(ENTRIES PROVIDED):
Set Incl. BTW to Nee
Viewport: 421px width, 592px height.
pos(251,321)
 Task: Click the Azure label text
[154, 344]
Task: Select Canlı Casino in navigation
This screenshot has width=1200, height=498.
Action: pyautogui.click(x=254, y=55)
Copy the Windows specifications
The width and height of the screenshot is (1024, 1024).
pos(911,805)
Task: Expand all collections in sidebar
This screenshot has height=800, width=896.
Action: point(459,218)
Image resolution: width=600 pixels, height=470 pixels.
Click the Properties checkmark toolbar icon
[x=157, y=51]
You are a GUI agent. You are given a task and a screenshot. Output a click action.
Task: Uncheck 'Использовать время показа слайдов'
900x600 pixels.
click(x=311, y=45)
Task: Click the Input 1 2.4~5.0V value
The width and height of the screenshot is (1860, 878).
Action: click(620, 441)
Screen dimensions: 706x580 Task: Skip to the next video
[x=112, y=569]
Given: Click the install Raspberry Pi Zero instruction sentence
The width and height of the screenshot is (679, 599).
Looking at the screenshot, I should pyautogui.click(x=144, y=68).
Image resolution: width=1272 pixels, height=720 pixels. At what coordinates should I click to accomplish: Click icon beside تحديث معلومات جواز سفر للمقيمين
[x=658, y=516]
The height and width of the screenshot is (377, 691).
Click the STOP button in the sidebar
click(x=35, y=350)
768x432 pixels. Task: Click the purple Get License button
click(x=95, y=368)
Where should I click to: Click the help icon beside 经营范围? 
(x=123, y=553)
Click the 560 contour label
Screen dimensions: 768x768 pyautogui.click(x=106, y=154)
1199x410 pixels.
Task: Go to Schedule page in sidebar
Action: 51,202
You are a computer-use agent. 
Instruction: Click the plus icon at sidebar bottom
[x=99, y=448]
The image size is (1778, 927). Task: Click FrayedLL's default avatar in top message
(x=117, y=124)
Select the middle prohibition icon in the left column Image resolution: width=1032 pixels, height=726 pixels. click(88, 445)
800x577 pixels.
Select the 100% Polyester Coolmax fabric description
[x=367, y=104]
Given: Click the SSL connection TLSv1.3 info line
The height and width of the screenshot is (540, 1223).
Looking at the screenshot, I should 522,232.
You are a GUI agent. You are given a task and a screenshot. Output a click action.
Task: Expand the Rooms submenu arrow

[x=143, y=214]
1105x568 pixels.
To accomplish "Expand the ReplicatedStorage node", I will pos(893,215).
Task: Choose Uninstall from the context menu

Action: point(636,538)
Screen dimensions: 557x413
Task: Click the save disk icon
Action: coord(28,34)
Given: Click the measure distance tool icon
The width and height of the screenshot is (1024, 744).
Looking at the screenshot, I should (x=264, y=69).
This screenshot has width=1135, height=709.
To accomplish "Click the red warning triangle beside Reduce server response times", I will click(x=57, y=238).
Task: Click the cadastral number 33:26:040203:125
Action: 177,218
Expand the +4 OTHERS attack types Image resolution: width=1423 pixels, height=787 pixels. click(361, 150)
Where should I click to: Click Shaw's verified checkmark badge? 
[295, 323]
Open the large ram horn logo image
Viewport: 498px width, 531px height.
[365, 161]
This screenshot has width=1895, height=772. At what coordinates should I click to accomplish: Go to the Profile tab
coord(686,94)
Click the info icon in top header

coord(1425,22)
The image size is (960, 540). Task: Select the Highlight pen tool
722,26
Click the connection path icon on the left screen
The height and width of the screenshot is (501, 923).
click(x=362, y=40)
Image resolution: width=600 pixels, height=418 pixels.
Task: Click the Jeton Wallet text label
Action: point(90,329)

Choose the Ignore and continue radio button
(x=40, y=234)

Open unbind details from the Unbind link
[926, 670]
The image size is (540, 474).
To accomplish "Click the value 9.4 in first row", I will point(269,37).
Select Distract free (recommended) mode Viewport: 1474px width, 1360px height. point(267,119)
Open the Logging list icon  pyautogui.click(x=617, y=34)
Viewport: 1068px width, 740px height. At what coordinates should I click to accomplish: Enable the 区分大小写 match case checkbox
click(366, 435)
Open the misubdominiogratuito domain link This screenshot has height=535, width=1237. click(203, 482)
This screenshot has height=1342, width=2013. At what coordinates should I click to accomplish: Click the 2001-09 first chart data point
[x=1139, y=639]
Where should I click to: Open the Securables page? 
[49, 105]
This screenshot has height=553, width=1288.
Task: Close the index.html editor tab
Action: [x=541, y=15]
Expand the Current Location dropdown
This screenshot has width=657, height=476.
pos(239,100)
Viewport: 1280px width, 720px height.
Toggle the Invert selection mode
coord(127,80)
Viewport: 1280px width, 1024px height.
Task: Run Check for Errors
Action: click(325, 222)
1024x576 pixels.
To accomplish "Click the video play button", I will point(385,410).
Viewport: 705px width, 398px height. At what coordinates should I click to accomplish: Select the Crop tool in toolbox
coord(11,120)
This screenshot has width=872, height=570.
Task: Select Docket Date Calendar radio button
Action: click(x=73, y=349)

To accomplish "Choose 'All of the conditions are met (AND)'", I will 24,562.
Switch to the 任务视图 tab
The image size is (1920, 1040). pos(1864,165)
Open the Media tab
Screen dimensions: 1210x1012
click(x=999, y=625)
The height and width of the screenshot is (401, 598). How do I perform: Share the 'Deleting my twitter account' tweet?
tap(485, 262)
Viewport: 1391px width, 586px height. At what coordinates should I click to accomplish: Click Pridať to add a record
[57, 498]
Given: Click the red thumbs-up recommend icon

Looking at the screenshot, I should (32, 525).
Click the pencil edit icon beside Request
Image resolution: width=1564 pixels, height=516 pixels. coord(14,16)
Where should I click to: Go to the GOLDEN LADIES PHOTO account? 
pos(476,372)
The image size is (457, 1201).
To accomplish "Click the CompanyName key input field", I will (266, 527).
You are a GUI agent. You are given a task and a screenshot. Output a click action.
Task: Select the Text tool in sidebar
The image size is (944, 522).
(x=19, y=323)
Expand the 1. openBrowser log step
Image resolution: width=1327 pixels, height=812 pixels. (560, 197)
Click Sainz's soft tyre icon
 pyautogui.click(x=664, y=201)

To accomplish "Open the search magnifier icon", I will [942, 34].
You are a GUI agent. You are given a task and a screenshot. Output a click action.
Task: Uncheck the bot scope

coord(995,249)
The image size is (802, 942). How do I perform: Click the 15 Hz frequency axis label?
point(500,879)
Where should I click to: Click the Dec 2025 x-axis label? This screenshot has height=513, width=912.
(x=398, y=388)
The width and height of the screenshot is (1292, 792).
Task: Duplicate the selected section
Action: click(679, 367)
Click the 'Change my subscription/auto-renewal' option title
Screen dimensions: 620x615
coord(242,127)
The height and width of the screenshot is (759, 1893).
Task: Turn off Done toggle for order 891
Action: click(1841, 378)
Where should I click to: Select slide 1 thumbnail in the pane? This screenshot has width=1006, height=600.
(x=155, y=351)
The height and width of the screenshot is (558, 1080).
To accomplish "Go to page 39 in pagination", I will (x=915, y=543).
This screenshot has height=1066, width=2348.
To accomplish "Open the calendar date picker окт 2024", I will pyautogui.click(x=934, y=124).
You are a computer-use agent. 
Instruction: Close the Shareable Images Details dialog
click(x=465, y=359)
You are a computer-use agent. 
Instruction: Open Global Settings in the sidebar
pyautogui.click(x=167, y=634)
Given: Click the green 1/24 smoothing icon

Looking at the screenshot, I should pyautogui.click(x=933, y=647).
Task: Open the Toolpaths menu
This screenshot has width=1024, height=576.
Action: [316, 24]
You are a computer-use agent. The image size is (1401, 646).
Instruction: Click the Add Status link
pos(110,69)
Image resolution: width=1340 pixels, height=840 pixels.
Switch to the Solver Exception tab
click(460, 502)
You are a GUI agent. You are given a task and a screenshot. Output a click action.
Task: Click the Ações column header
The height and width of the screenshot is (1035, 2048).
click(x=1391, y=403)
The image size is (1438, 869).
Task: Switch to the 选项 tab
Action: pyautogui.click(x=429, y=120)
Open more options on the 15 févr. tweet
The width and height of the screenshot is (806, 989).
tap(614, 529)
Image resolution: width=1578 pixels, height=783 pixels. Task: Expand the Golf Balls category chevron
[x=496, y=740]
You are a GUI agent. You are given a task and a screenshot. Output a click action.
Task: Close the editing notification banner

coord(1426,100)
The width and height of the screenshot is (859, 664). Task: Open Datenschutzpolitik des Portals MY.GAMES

(AIM OF THE EXERCISE): Write out only the lines that run from the line containing "Select Distract free" through the line containing "Open the Logging", both included, exactly as they appear above.

(TASK OUTPUT):
Select Distract free (recommended) mode Viewport: 1474px width, 1360px height. point(267,119)
Open the Logging list icon  pyautogui.click(x=617, y=34)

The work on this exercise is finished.